Llegada al mercado hace alrededor de un año, con la recomendación a las familias de alentar su uso, la nueva muñeca fue concebida para intentar triunfar en una misión donde ya habían fracasado Sara y Dara, una pareja alternativa a Barbie y Ken, que fueron lanzados para promover la "cultura nacional" y los "valores morales" infantiles.
Dara es un joven moreno vestido de modo informal y su "hermana gemela" Sara usa ropa tradicional, lleva un pañuelo en la cabeza y tiene en su guardarropas un chador. Pero no tuvieron éxito: Barbie siguió imponiéndose no sólo entre las familias más laicas, sino también entre las más religiosas.
Así como lo hicieron antes, los comerciantes de Teherán continuarán vendiendo la Barbie casi en secreto. Tal vez incluso aprovechen para cobrarla más cara, lo que será el principal desincentivo en la actual crisis económica.

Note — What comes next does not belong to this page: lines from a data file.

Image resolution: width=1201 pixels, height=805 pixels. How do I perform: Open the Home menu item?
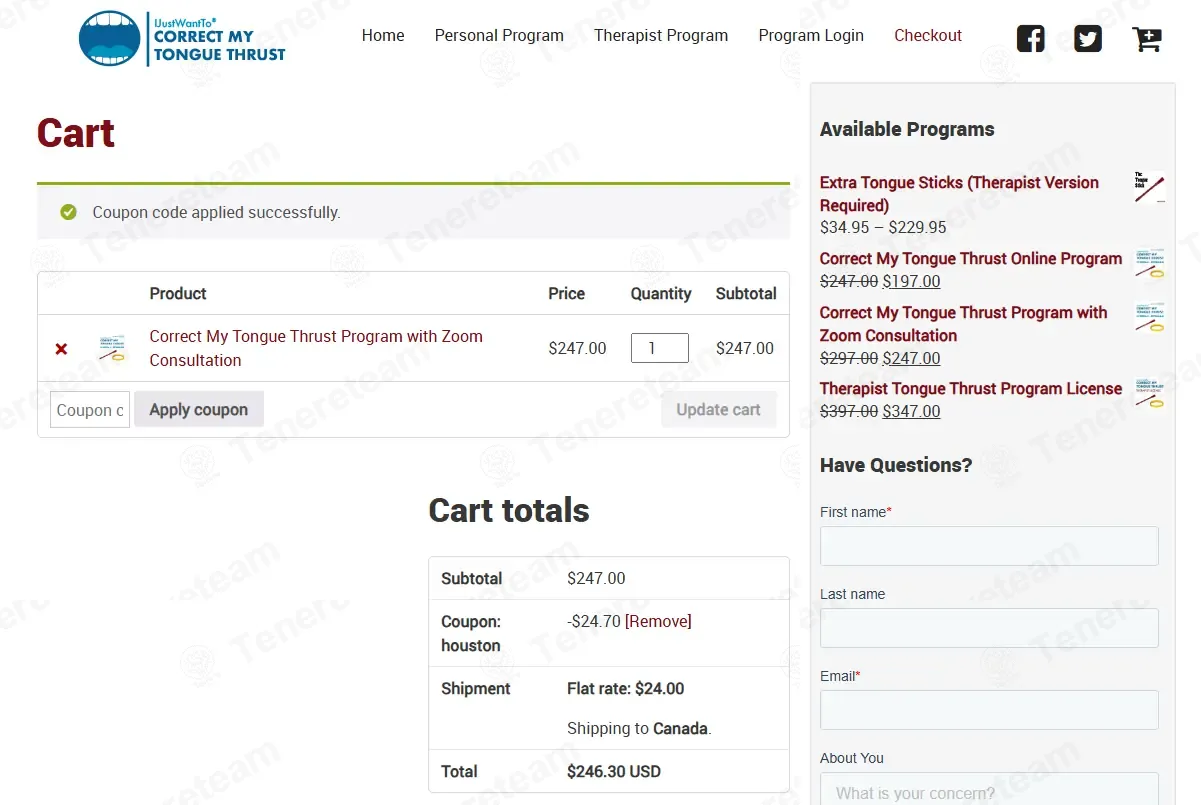(x=383, y=35)
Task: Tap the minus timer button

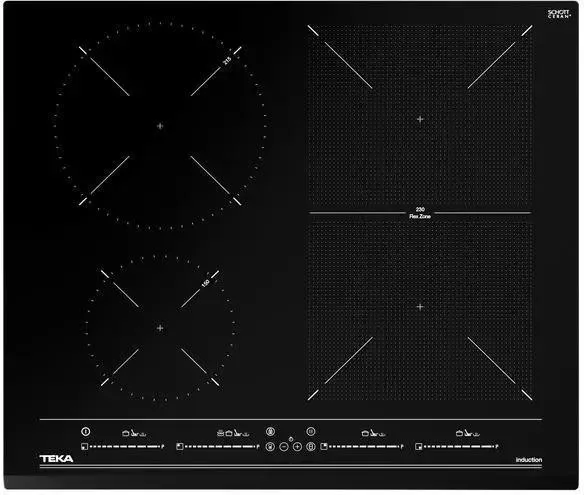Action: point(284,446)
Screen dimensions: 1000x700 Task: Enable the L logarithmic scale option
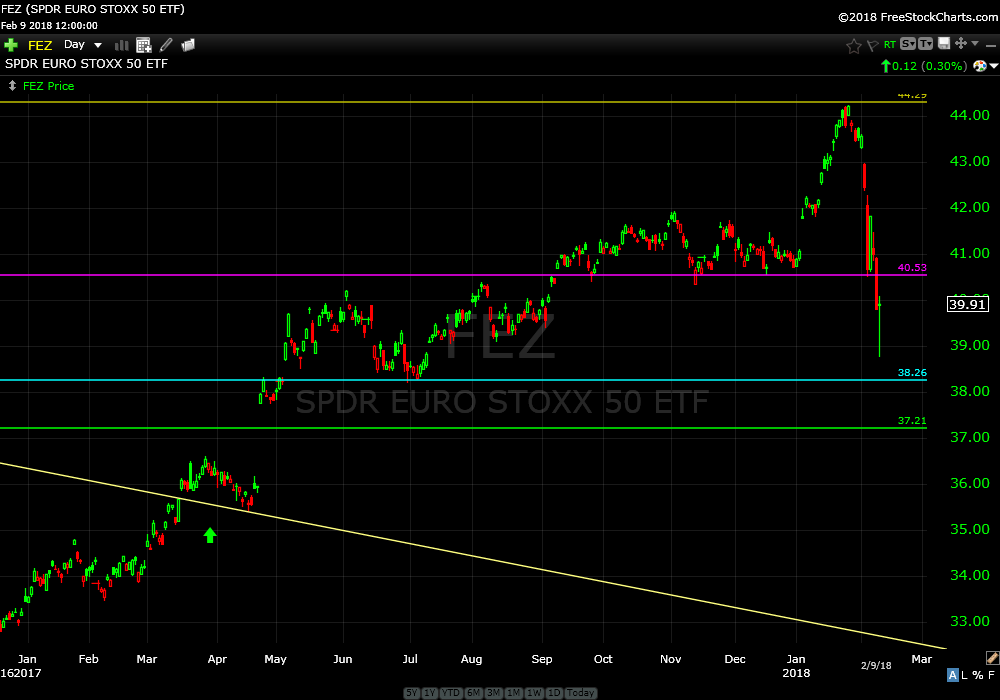[x=965, y=676]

La lucha contra la "intoxicación de valores occidentales" en Irán empezó tras la revolución de 1979. Las quemas de libros, el cierre de universidades para limpiarlas de ideología capitalista, la imposición del hiyab y la prohibición del cine y de la prensa de Occidente fueron signos de la búsqueda de una identidad diferenciada. Sólo algunas películas críticas de Estados Unidos, como las de Michael Moore, llegan a exhibirse en salas comerciales sin pasar por las tijeras del censor.